People are holding a Meshrep, a traditional Uygur community gathering, in Hami city of Xinjiang. Photo: IC
BBC News published a highly sensational report Wednesday alleging that large numbers of Uygur women have been "systematically raped, sexually abused, and tortured" in the vocational education and training centers in China's Xinjiang Uygur Autonomous Region, where "the rape has become a culture." The report quoted Uygur women now living in the West, describing horrific conditions, without any evidence beyond those descriptions.
Chinese scholars familiar with Xinjiang affairs, including those who live and work in Xinjiang, felt the accusations were preposterous when the Global Times asked them to comment. Such mass rapes and sexual assaults have no place in today's China, and such collective audacity is unbelievable. The chance of such a crime being concealed is zero. Those who commit such evil crimes would have faced the intolerable risk of severe punishment or even death penality, so no one in China would believe that the BBC's allegations have any basis in fact.
Many people have migrated to foreign countries from Xinjiang. Radical organizations such as the World Uyghur Congress and Western media outlets obviously want to use them to fabricate shocking stories about Xinjiang's governance. Bizarre stories have emerged in an endless stream. We have reason to doubt that overseas anti-China forces instigated those story-tellers to concoct tales. Western public opinion has formed a "story production chain" to viciously smear Xinjiang issues.
The BBC report has seriously violated journalistic ethics. How can it publish a story rashly claiming "crimes of near anti-humanity level" were committed in China, only citing oral dictations without any verification? Who taught the BBC reporters that they are not responsible for the authenticity of their reports and that they should only cater to the favor and imagination of Western readers?
Some media outlets are forcing the Xinjiang regional government to offer proof to refute rumors by cooking up a story and spreading it.
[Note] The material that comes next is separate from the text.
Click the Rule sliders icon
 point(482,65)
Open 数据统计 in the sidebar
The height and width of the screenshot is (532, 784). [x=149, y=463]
Such behavior is extremely vicious. The rumors they created are mostly vague. For instance, BBC said Uygurs at local vocational education and training centers "have been systematically raped, sexually abused, and tortured." What kind of proof can support the arguments mentioned above?
The Xinjiang regional government has debunked some rumors. For example, Western media claimed that some Uygurs were persecuted to death, but it turns out they are living a good life in Xinjiang. If they named names, the noise can be clarified. But in most cases, it takes only a minute to start a rumor, but unlimited time and effort to refute it.
Almost all BBC and other Western media reports on Xinjiang affairs are false accusations. They make up an allegation first and then seek sensational material to fill in the stories. Xinjiang has made great efforts to combat terrorist and violent activities and restore order. It has achieved peaceful and stable reconstruction, restored the normal lives of people of all ethnic groups there. The political goodwill and responsibility of those in power are behind it. However, such efforts are smeared as "genocide" by Western public opinion. Those reports are actually anti-humanity.
Given its reports on Xinjiang, the BBC has been acting no more as a traditional media outlet of the West, but it is more like a fortress in the media war against China controlled by Western intelligence agencies. Stigmatizing China, mobilizing Westerners to confront China, and distorting developing countries' knowledge of China have become the political goal of BBC's reports on China.
China is nothing like the country in the mouth of Western media elites. The BBC reporters have described China as a living hell while the West is the paradise of human rights. Don't they feel ashamed if they take a look at how differently China and the UK have guaranteed humanitarianism amid the COVID-19 pandemic? What have they done to their common sense and perception?
It is hoped that media professionals of the BBC and other Western outlets who made up the "Xinjiang myth" can stop moral narcissism. It is hoped that they can be brave enough to break the iron curtain forged by themselves and politicians, and regain the basic qualities of a media professional: to be objective and seek truth from facts.